60 new research jobs at synthetic diamond company Element Six

Posted on 8 Nov 2012

Element Six, a manufacturer of synthetic diamond supermaterials, plans to recruit 60 new scientists and technicians for its new Global Innovation Centre near Oxford.

The jobs will be as materials and physical scientists, engineers and technicians for its new centre under construction near Oxford.

The new £20m centre, due to open in spring 2013, will be the world’s largest and most sophisticated synthetic diamond supermaterials R&D facility. The site will consolidate the company’s industry-leading R&D teams which are currently based across the world.

Element Six, a member of the De Beers Group of Companies, is recruiting into a variety of exciting innovation roles to join its international employee base.
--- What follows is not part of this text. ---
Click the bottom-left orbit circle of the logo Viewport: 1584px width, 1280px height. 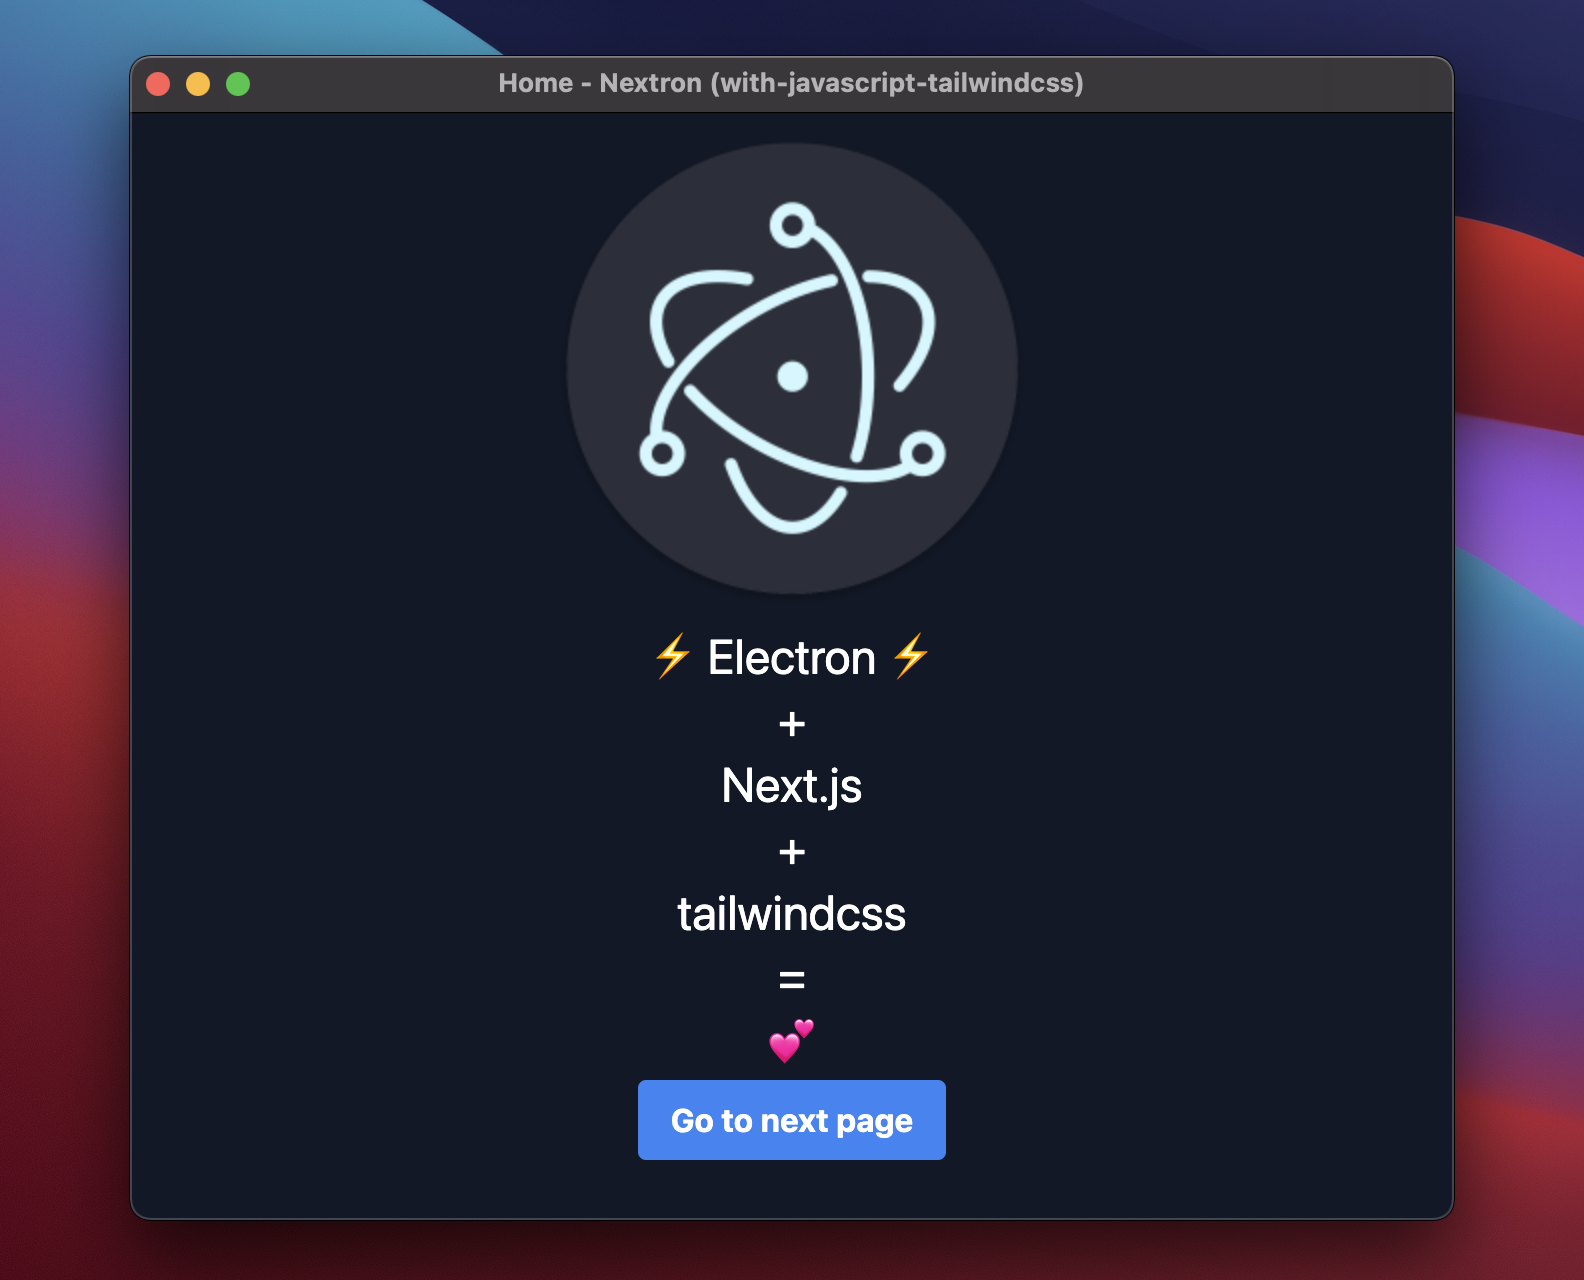click(662, 454)
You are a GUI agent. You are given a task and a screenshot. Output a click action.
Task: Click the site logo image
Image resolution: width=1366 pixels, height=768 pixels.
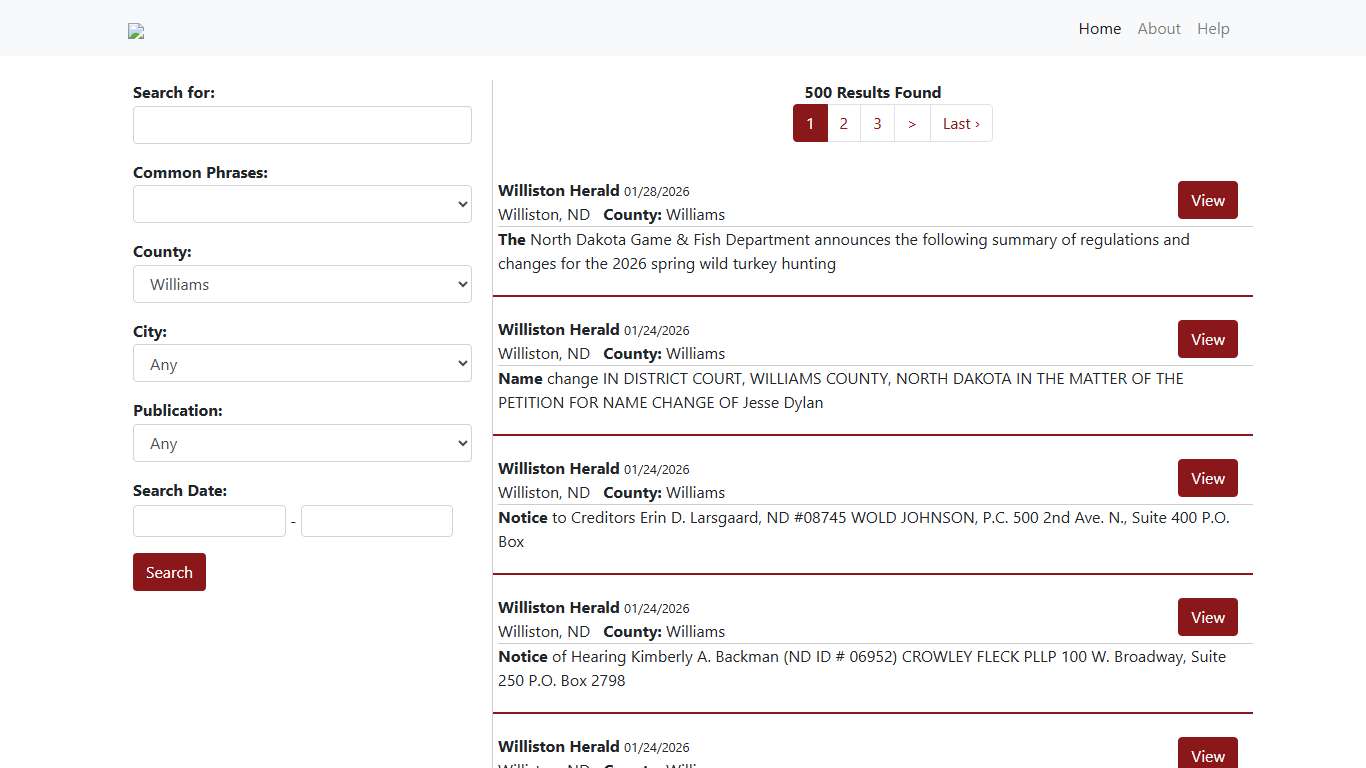[135, 31]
The company’s available positions include R&D project managers and scientists, as well as technical and support roles such as technologists and lab technicians.

“These positions are a fantastic opening for innovators to join a world-leading company, with all the exciting associated career opportunities,” Steve Coe, Group Innovation Director “We are offering the rare chance to help establish a world-class innovation facility and develop state-of-the-art products and technology which will deliver extreme performance in the most demanding of applications”

The jobs will be advertised on the company’s website, e6.com, through a phased recruitment over the coming months.

The company says that the new researchers will work with customers to develop solutions which deliver step change performance over conventional materials. The company’s research collaborations deliver solutions in areas including productivity improvement, reductions in energy consumption and enabling leaps in technology advancement never previously considered.

Element Six is well-established in the synthetic diamond industry and works with its partners to develop extreme materials for a wide range of applications including aerospace, automotive, oil and gas drilling and semiconductors.